The only real complaint I have with the show is its occasional use of (and when they appear, jarring) rock riffs. They spoil the movie's masterful suspension of disbelief, but fortunately they're only used sparingly.
I watched Miss Hokusai at the multiplex on a Sunday afternoon, and was dismayed that my wife and I were the ONLY people in the theater, despite the very good reviews (and a few awards) the film has gotten. Again, I'm reminded that anime, ESPECIALLY anime aimed at an adult audience, is still very much a tiny "niche" market in the U.S., except for a few well-known (and highly promoted) properties. It's really sad when a film THIS good gets neglected.

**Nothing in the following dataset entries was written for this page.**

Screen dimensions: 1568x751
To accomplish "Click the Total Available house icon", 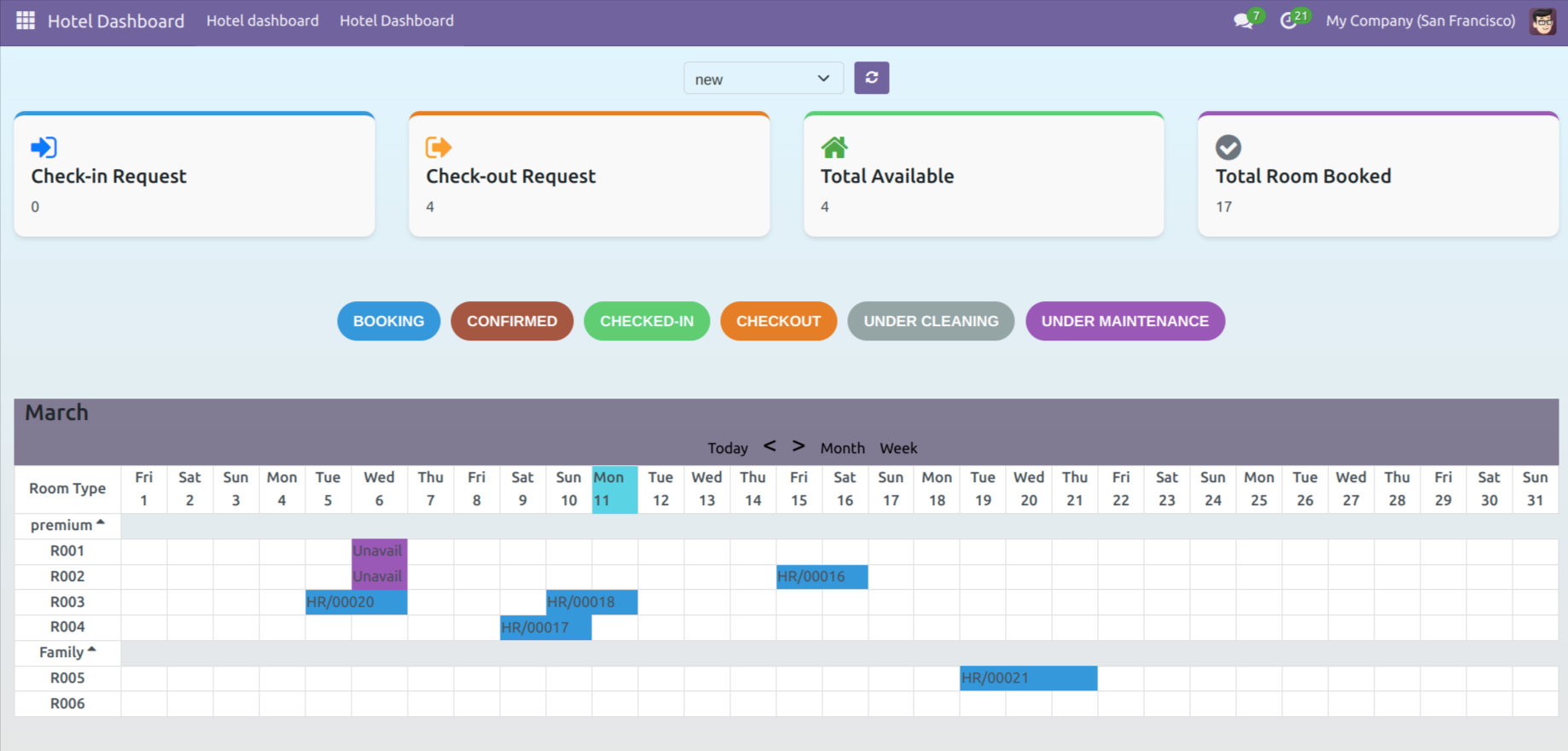I will pyautogui.click(x=833, y=148).
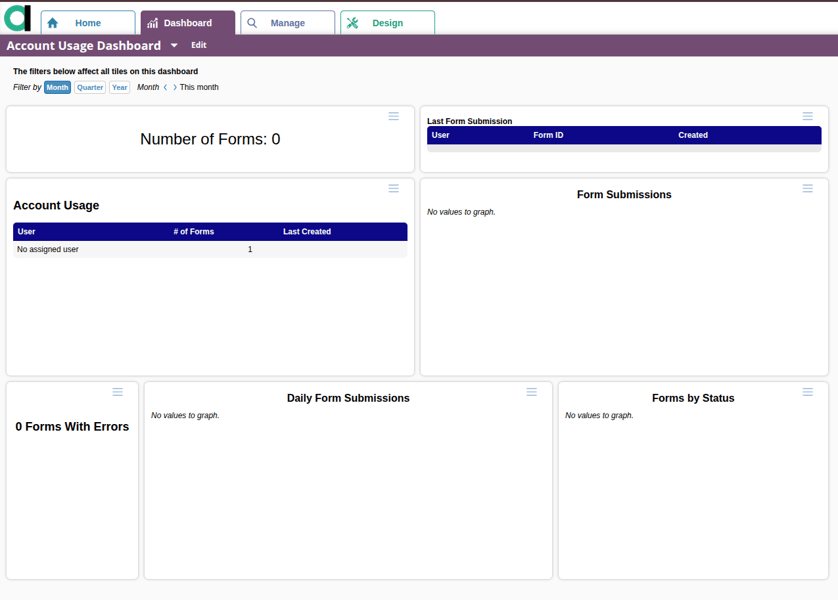The image size is (838, 600).
Task: Select the Quarter filter option
Action: pos(90,87)
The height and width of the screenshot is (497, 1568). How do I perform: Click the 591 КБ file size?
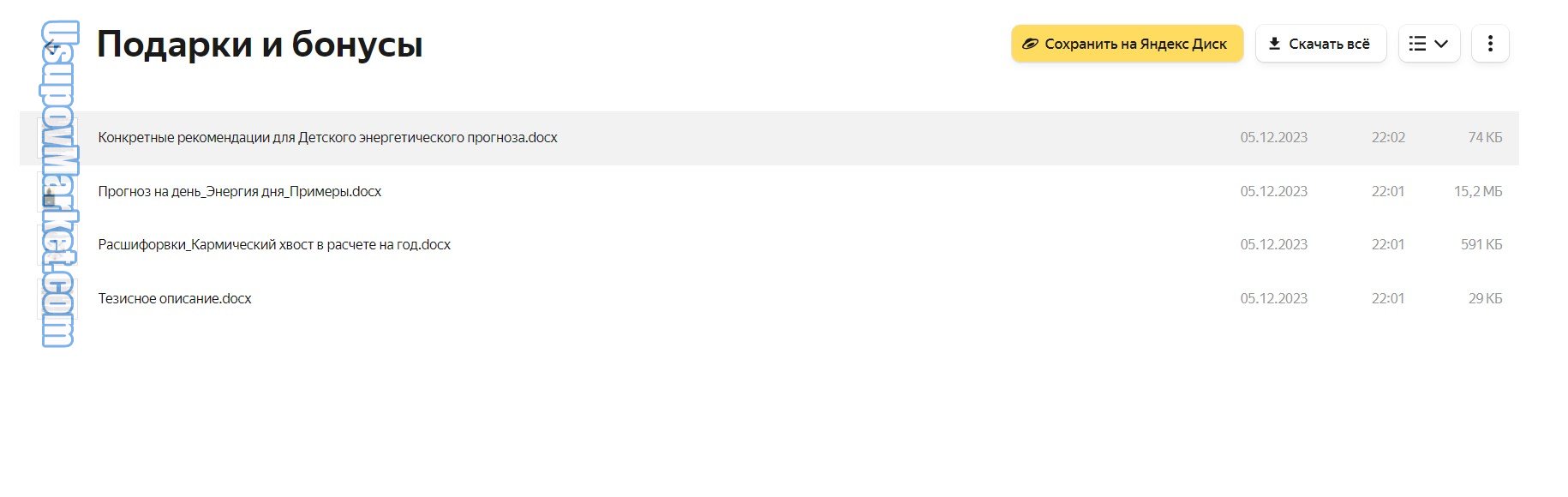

In the reviews of the film on Metacritic one critic said "As much as I wanted to be transported to the world of Miss Hokusai, it felt more like an analytical examination of the period..." I wonder if he saw the same film I did. I found the film, as I said, totally immersive; I haven't encountered such an UN-detached depiction of a period's worldview since the book by Elizabeth Marshall Thompson, Reindeer Moon, in which the heroine, a young woman of the Paleolithic era, spends the latter part of the novel in the body of an animal, because her people believed that's where human spirits went after death. It sounds odd from someone with some scientific training, but maybe we DID lose a chunk of our humanity when we started to sneer at such beliefs. I would certainly say that we DID lose much of our ability to appreciate the art of the past IN THE CONTEXT IN WHICH IT WAS CREATED. — Allen Moody
Recommended Audience: No nudity or violence, but there are some scary scenes and adult themes, including sexuality and death.
Version(s) Viewed: Theatrical Release
Review Status: Full (1/1)
Miss Hokusai © 2015 Production I.G.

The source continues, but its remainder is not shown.